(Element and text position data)
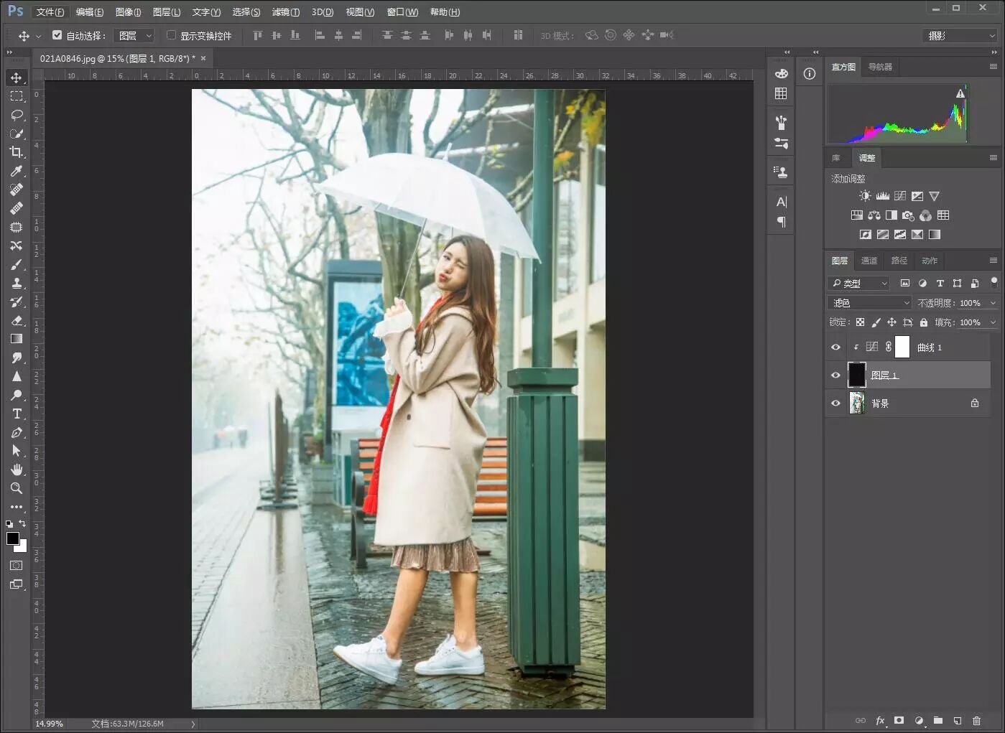Select the Lasso tool
Image resolution: width=1005 pixels, height=733 pixels.
[x=17, y=115]
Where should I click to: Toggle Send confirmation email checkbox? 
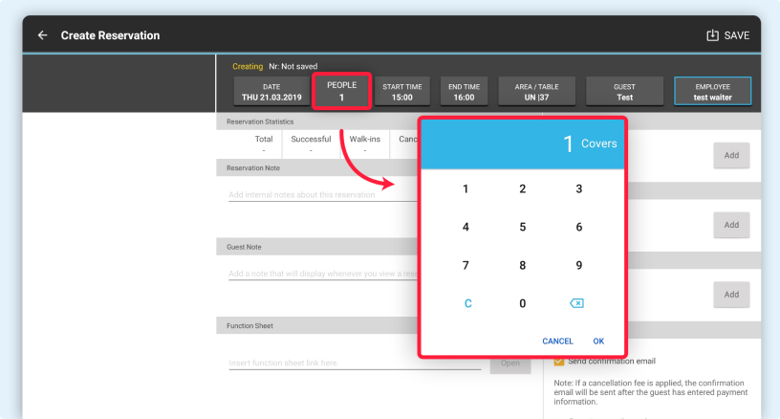tap(559, 361)
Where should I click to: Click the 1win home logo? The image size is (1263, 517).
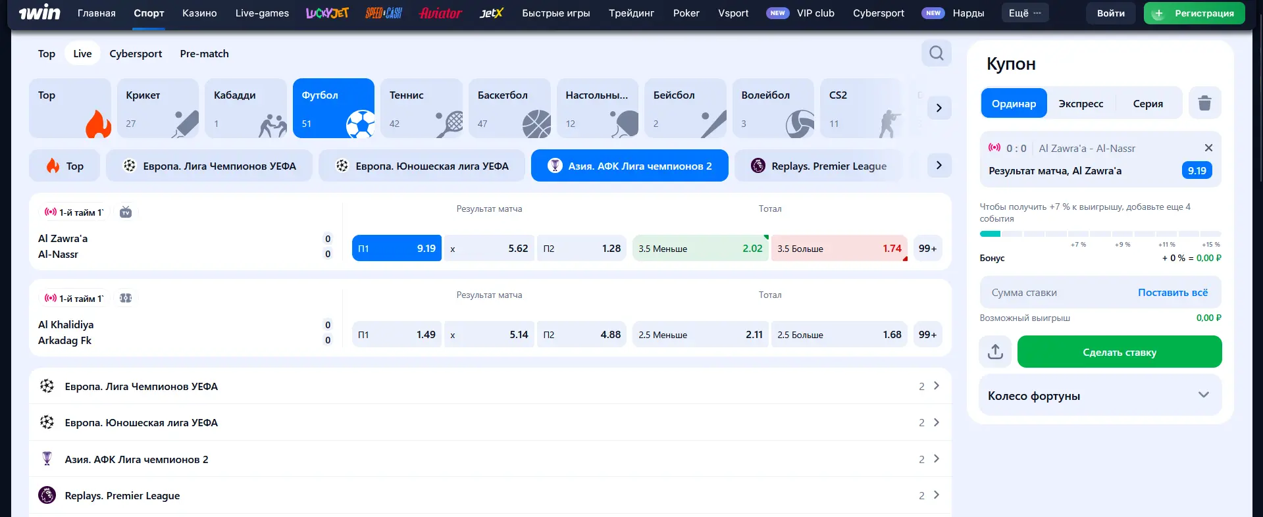[x=39, y=13]
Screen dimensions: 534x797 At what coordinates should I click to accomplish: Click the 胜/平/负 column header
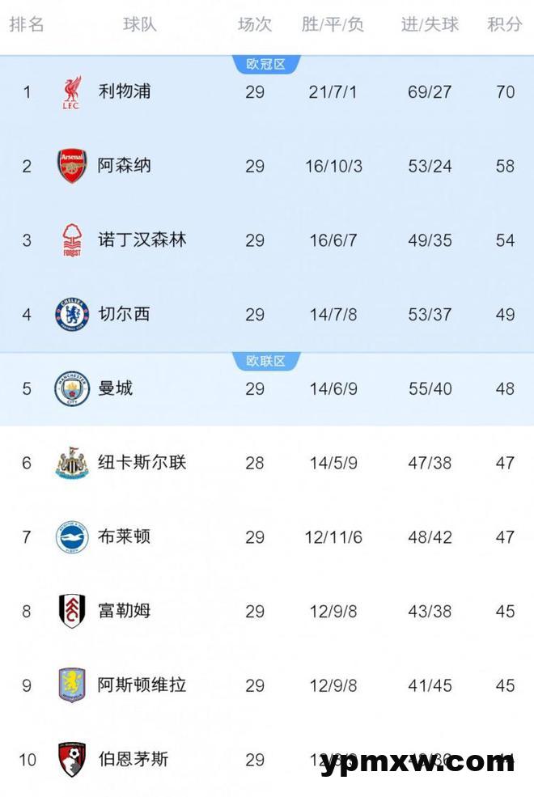pyautogui.click(x=333, y=24)
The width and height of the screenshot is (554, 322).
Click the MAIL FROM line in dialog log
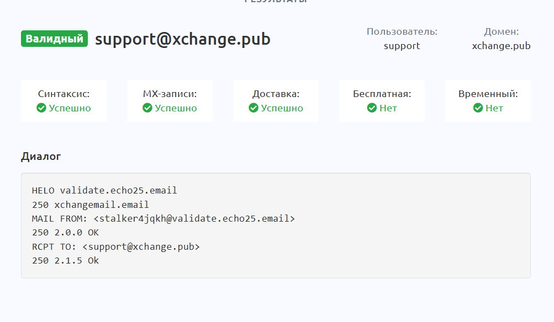[163, 219]
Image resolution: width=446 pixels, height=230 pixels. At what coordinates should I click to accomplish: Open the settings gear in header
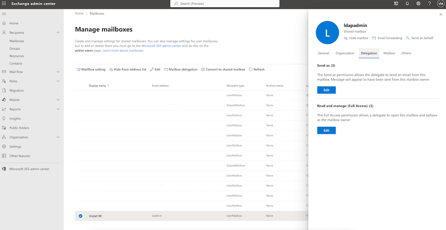click(418, 4)
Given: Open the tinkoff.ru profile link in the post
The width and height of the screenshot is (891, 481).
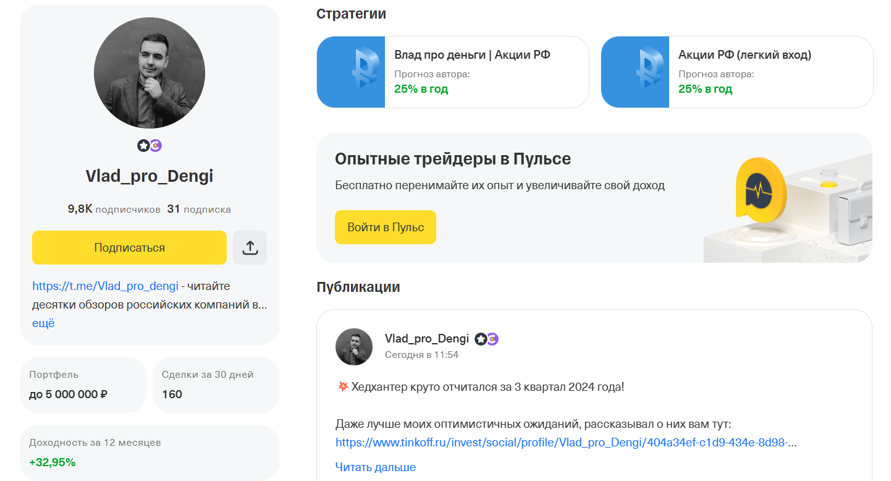Looking at the screenshot, I should (565, 443).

▶ [SET EXERCISE]:
Render the items above as a JSON list of strings with one string per line, skipping blank lines. Leave the pictures out.

▶ [PROBLEM SOLUTION]:
[
  "Select the Lasso tool",
  "Image resolution: width=1005 pixels, height=733 pixels.",
  "[x=17, y=115]",
  "Where should I click to: Toggle Send confirmation email checkbox? ",
  "tap(559, 361)",
  "Where should I click to: Click the 1win home logo? The image size is (1263, 517).",
  "[x=39, y=13]",
  "Screen dimensions: 534x797 At what coordinates should I click to accomplish: Click the 胜/平/负 column header",
  "pyautogui.click(x=333, y=24)",
  "The width and height of the screenshot is (554, 322).",
  "Click the MAIL FROM line in dialog log",
  "[163, 219]",
  "Image resolution: width=446 pixels, height=230 pixels. At what coordinates should I click to accomplish: Open the settings gear in header",
  "click(418, 4)",
  "Given: Open the tinkoff.ru profile link in the post",
  "The width and height of the screenshot is (891, 481).",
  "Looking at the screenshot, I should (565, 443)."
]